DIRECTIONS: Exclude every picture and return the remaining entries below verbatim.

DATASET EXTRACT:
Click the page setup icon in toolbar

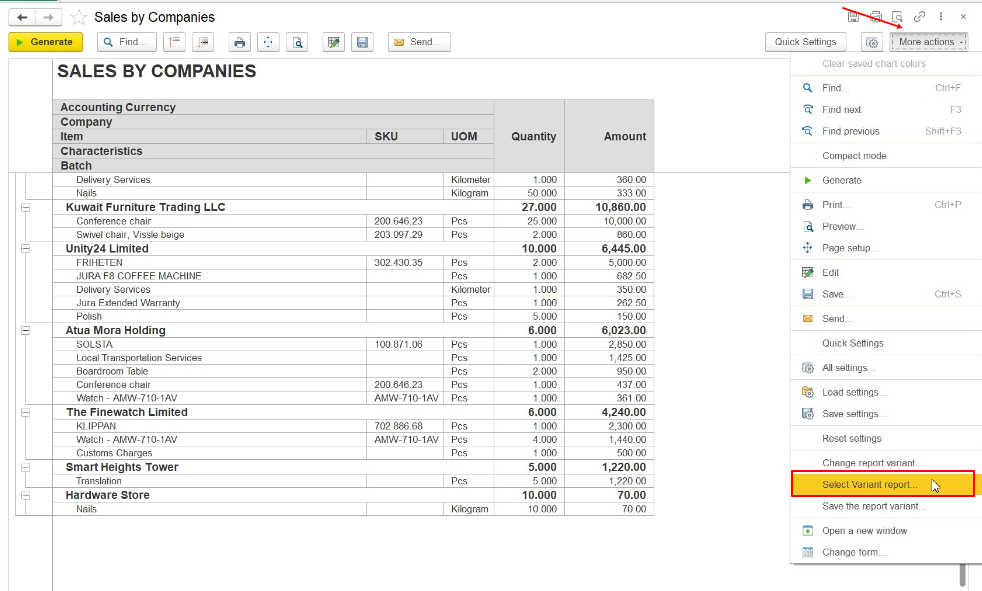268,42
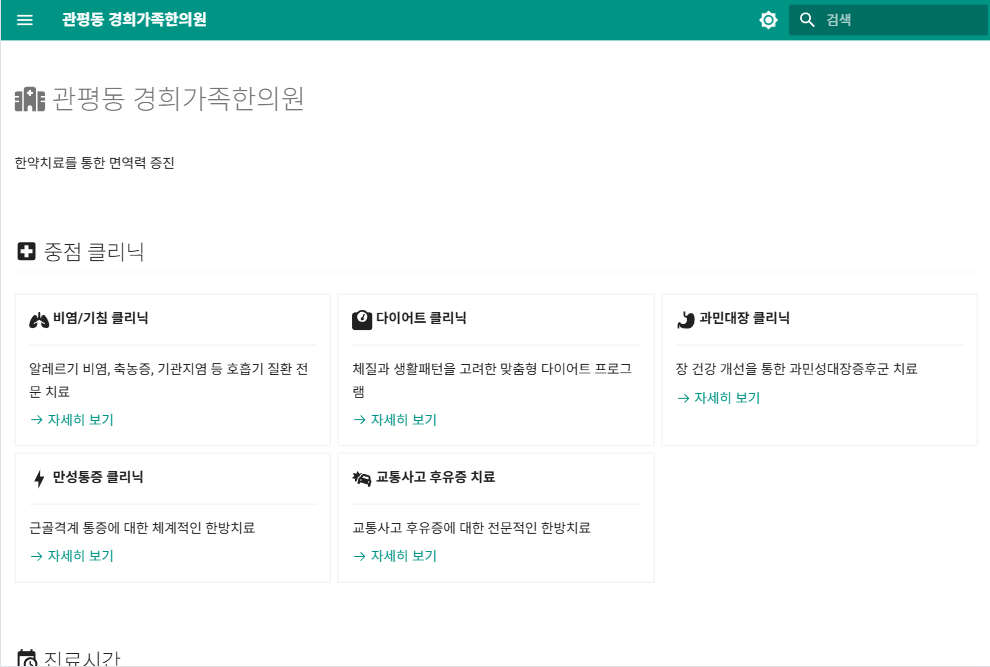Click the settings gear icon in the header

point(768,20)
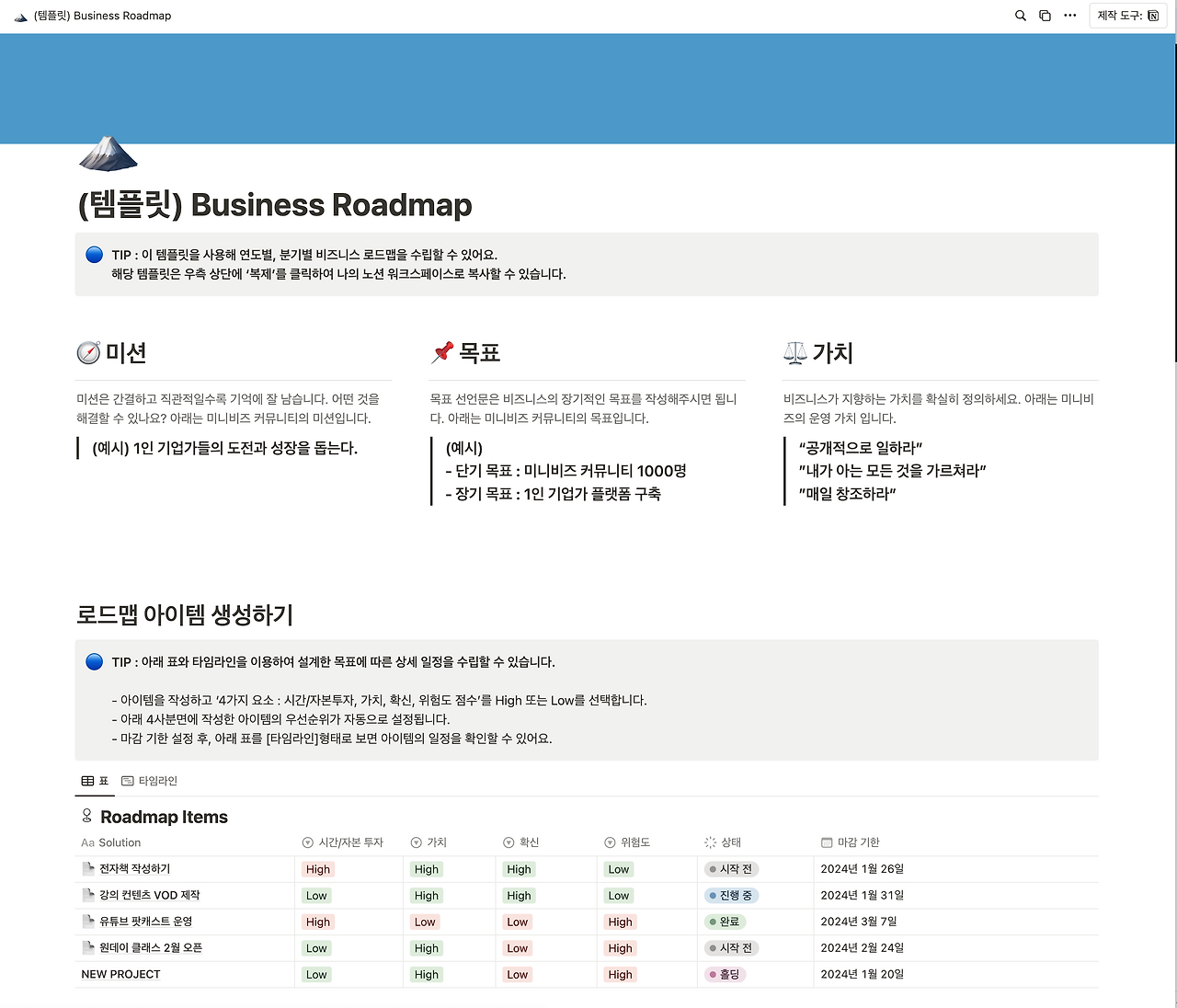Image resolution: width=1177 pixels, height=1008 pixels.
Task: Click the Aa icon on the Solution column header
Action: [87, 842]
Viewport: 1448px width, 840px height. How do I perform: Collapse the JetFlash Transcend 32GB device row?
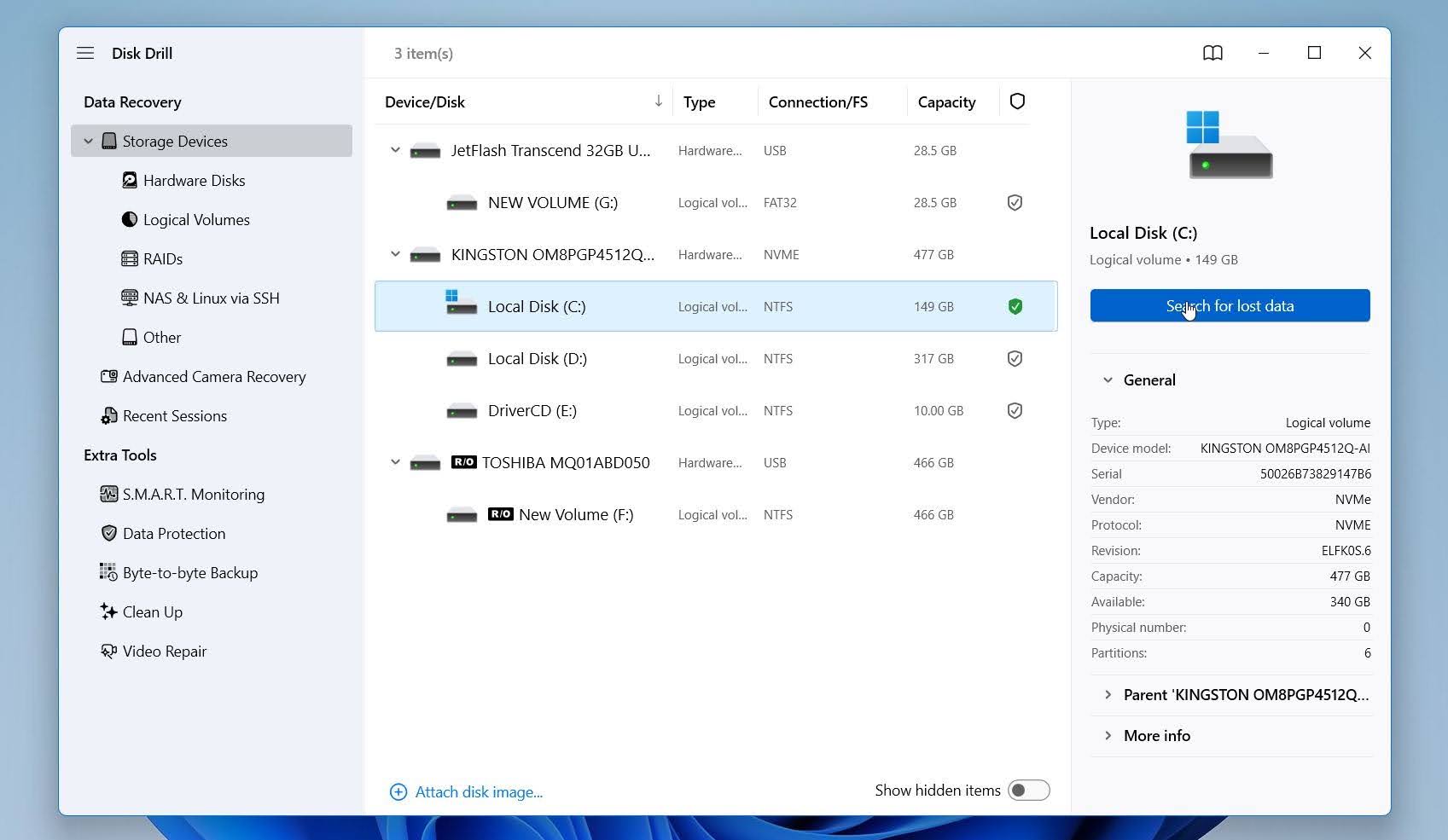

OUTPUT:
Click the page setup icon in toolbar

268,42
Click the settings gear icon in the header

point(768,20)
Image resolution: width=1177 pixels, height=1008 pixels.
Task: Click the Aa icon on the Solution column header
Action: [87, 842]
Viewport: 1448px width, 840px height. How do I perform: Collapse the JetFlash Transcend 32GB device row?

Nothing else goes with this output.